---------- SOURCE DOCUMENT

Joaquín Sorribas

Personal information
- Full name: Joaquín Sorribas Ariño
- Date of birth: 27 June 1978 (age 47)
- Place of birth: Huesca, Spain
- Height: 1.79 m (5 ft 10 in)
- Position: Defensive midfielder

Youth career
- 1994–1996: Huesca
- 1995–1996: → Teruel (loan)

Senior career*
- Years: Team / Apps / (Gls)
- 1996–1997: Huesca / 29 / (0)
- 1997–1998: Valencia B / 4 / (0)
- 1998–1999: Binéfar / 34 / (1)
- 1999–2002: Zaragoza B / 92 / (1)
- 2002–2004: Almería / 48 / (0)
- 2004–2005: Ceuta / 19 / (1)

--------------------
---------- DATA UNDER STUDY

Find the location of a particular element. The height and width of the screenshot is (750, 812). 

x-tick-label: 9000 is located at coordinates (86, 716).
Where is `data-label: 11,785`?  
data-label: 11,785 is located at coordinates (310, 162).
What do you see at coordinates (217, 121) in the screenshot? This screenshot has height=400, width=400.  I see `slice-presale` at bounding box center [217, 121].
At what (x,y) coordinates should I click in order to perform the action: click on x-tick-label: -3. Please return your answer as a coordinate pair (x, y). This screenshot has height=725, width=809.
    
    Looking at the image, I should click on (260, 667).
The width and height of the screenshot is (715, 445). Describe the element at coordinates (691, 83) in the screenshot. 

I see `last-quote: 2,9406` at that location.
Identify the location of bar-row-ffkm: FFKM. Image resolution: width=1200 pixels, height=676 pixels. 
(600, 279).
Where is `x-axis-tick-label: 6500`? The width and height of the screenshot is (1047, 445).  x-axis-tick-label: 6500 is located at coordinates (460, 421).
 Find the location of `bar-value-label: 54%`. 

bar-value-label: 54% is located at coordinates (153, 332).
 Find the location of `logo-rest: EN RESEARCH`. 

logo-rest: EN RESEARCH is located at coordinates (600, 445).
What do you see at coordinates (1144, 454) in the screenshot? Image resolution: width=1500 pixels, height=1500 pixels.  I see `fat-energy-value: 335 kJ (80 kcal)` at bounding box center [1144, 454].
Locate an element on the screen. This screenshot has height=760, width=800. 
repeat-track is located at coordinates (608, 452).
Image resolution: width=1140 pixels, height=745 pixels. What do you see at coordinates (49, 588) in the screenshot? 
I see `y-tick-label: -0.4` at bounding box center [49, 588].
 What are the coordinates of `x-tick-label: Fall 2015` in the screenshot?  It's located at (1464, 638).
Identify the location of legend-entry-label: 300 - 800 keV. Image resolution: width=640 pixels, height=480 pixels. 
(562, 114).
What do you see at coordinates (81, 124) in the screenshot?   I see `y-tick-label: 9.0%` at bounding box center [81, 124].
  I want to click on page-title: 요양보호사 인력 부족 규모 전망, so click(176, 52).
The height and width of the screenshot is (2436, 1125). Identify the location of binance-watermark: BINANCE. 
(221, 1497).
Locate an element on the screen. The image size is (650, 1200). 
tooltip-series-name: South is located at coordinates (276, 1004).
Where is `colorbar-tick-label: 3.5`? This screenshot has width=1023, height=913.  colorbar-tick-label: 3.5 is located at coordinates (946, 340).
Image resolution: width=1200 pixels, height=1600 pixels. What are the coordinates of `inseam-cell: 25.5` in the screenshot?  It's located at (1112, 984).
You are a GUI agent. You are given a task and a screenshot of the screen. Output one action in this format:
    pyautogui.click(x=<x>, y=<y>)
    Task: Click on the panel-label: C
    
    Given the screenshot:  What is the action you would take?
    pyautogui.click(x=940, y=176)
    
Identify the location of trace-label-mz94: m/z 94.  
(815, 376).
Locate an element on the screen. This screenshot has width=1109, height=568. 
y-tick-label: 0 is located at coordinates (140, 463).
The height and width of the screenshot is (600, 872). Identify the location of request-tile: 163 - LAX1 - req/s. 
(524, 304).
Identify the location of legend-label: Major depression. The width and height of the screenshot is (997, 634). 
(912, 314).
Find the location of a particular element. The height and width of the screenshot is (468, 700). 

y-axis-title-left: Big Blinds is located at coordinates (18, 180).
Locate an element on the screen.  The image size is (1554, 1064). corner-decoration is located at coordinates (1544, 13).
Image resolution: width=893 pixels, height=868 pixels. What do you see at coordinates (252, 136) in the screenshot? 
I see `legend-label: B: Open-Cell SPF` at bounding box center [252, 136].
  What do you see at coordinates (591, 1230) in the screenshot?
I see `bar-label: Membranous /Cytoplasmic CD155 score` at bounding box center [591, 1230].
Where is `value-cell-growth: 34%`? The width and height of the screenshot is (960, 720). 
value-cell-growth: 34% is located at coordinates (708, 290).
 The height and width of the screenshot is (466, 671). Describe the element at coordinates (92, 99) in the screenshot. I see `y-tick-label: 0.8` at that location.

--------------------

§ USING THE INFORMATION:
a) Please repeat the part of the Joaquín Sorribas profile between "- Position: Defensive" and "Almería / 48 / (0)", inclusive.
b) In the Joaquín Sorribas profile, which club was he loaned to during his youth career?
c) Carry on the Joaquín Sorribas profile from the point where it stops.

§ OUTPUTS BY TASK:
a)
- Position: Defensive midfielder

Youth career
- 1994–1996: Huesca
- 1995–1996: → Teruel (loan)

Senior career*
- Years: Team / Apps / (Gls)
- 1996–1997: Huesca / 29 / (0)
- 1997–1998: Valencia B / 4 / (0)
- 1998–1999: Binéfar / 34 / (1)
- 1999–2002: Zaragoza B / 92 / (1)
- 2002–2004: Almería / 48 / (0)

b) Teruel

c)
- 2005: Real Unión / 13 / (0)
- 2005–2006: Burgos / 31 / (0)
- 2006–2013: Huesca / 149 / (1)
- 2013–2015: Toledo / 48 / (0)
- Total:  / 467 / (4)

= Joaquín Sorribas =

Spanish footballer

Joaquín Sorribas Ariño (born 27 June 1978 in Huesca, Aragon) is a Spanish former professional footballer who played as a defensive midfielder.